FRANCISCO JAVIER VILLALBA
| FILÓLOGO
12/09/09
CON el advenimiento de Internet (y entiéndase ese advenimiento con todas y cada una de sus correspondientes connotaciones mesiánicas) accedimos a niveles de inmediatez de la información inéditos (al principio a razón de 56 kbps, con suerte) y a una utópica percepción de universalidad. No toda la información era valiosa ni libre, y mucha de ella era y sigue siendo errónea, discutible e insustancial. Pero despuntaba ya un ideal de futuro fascinante.
Eran tiempos mayoritariamente de banda estrecha, sobre todo en España, pero ya por entonces afloraron avanzadillas de insurgentes dispuestos a descerrajar los derechos de autor. Al principio fue Napster. O dicho de otro modo, Napster fue el facilitador, pues no es que fuera cerrajero. Los eufemismos y el universo virtual no se llevan muy mal del todo. Luego, bajo el noble afán de actuar de enlaces, sólo de enlaces, entre diferentes usuarios fueron apareciendo otras aplicaciones altruistas que, como por cosa de ciencia ficción, eran capaces de teletransportar archivos desde un punto A a otro B, de tal manera que, por 1999, Ana, de Portugal, le daba a conocer a Richard, de Illinois, quiénes eran Madredeus, y Richard, a su vez, le dejaba a Ana píldoras, en formato mp3, de aquella prometedora artista de veintidós años llamada Fiona Apple. El resto ya es historia: Audiogalaxy, Morpheus, Kazaa, edonkey2000, eMule, Torrent, etc. A la Sociedad General de Autores nunca le entró bien aquello, pero le abrió los ojos para obtener réditos.
El viejo asunto del teletransporte, sobre el que escribió George Langelaan, hizo película Kurt Neumann y remake David Cronnenberg, se había convertido en una realidad que, aunque virtual (el olorcillo a oxímoron resulta ya inevitable), llevaba una mosca oculta en una de las cabinas del copyright.
A partir de ese momento, la lucha está servida. La popularización de la banda ancha es directamente proporcional a la proliferación de herramientas de descarga. El usuario quiere acceder sin restricciones a la información y a las herramientas que permiten el acceso a ella, lo cual obliga a reventar alguna que otra cerradura. Aparece entonces un nuevo léxico: crack, warez, keygen, password, serial. Las empresas que poseen las patentes de los programas, las que gestionan los derechos de distribución y los autores de todo tipo de producción intelectual entran en crudo conflicto de intereses con los usuarios, que son cada vez más, de generaciones más jóvenes, más hábiles, más curiosos; y todo ello es culpa de la universalización que supuso el advenimiento de Internet, ese mesías con apóstoles totalizadores como Google (cada vez más global y endiosado), Microsoft, Apple.

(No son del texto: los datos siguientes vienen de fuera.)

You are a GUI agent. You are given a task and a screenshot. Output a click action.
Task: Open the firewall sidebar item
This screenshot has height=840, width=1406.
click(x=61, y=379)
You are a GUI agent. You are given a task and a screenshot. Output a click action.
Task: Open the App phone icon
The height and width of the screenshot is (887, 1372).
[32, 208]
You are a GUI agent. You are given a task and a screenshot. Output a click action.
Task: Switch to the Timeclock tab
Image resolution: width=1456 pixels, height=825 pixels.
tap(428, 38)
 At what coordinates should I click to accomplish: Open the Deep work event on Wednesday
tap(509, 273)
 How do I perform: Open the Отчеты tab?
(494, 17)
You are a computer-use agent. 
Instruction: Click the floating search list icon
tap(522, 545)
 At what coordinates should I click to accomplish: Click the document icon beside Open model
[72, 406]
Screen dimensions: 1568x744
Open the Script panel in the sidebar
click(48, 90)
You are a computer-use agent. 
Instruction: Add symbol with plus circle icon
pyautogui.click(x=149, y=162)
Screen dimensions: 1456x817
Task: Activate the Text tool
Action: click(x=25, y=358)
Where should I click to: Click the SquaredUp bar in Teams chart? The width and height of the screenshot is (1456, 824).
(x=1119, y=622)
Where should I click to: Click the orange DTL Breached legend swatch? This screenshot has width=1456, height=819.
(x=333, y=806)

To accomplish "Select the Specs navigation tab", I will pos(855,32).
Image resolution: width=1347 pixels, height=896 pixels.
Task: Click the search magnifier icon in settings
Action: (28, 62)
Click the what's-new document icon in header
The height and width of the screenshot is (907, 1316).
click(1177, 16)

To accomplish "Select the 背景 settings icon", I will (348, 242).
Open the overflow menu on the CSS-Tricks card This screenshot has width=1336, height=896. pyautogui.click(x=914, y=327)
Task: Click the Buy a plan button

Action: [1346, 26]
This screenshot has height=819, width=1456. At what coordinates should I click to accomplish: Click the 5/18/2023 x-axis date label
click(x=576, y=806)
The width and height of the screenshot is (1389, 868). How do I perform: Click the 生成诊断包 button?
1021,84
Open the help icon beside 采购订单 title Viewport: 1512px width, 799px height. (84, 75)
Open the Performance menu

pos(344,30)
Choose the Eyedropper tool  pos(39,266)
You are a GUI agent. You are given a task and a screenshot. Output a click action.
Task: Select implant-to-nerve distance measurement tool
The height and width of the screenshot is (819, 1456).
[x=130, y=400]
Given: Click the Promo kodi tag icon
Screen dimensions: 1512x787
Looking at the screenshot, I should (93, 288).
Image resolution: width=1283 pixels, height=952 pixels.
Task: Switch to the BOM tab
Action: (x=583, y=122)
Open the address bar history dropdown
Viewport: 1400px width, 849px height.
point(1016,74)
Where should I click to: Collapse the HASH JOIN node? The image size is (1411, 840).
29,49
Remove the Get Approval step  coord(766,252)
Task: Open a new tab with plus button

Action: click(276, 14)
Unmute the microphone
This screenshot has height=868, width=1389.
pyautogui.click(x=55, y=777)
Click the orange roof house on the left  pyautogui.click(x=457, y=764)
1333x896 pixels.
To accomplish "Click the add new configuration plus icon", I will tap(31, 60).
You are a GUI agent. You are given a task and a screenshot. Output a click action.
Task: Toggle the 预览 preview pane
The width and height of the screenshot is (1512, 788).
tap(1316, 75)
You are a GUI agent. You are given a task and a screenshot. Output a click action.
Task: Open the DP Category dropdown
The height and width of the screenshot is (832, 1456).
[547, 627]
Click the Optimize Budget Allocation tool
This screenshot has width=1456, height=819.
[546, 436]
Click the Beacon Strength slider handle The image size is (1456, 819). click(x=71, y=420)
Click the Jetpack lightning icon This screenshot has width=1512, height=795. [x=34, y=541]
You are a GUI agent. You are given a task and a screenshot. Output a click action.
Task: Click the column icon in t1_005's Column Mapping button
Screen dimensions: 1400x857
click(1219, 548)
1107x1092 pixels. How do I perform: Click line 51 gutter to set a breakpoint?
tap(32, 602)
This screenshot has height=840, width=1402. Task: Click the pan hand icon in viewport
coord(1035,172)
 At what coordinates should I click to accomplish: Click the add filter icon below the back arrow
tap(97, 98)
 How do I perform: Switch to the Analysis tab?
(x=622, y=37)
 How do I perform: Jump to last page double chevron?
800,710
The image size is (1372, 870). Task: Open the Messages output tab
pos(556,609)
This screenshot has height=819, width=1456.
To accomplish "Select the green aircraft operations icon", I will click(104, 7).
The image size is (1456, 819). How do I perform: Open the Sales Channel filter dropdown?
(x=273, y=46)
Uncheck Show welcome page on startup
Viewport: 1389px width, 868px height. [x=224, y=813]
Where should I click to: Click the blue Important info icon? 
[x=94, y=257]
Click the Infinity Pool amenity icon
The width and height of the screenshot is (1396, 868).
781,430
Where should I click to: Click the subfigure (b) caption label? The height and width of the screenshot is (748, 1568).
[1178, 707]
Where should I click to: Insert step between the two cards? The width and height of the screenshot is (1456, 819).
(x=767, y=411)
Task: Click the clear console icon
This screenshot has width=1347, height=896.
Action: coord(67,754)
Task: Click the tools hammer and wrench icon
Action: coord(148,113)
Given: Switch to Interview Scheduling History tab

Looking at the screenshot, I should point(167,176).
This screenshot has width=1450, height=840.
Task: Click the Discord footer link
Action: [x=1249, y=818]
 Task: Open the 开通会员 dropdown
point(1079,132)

Licencias como Copyleft o Creative Commons nacen, precisamente, de la aporía creada por los derechos de autor entendidos como los entiende la SGAE. Los tiempos han cambiado, y mucho. Tan humano como alimentarse es la pretensión de acceder a la información, aunque sólo sea por aquello de la igualdad de oportunidades. Tan humano es que el autor defienda su creación como real es que broten iniciativas de rebeldía a la imposición de un canon digital desde esferas institucionales o corporativas.
Y puestos ya, ¿cuál sería el canon aplicable a Google, que está creando una suerte de biblioteca universal, con reminiscencias borgianas, que contiene espejos, caminos que se bifurcan, laberintos e infinitudes a los que no accederá el usuario, pues contemplan acuerdos con editoriales de todo el mundo y que no eluden restricciones de títulos con copyright vigente, de los que sólo servirán un aperitivo?
El proyecto de Google Books no está lejos de la lógica de quien atesora un archivo con copyright en su disco duro. O dicho de otro modo: el inmenso oxímoron de lo digital es que mientras más copias de respaldo haya, más posibilidades hay de que se preserven las creaciones si se quema la biblioteca; no en vano el fundamento de todo espejo es multiplicar el original. ¿En qué lado del espejo está Google y en cuál el usuario medio? ¿Qué lado del espejo refleja al verdadero Calímaco? El oxímoron digital está servido y es simplemente obra de Dios.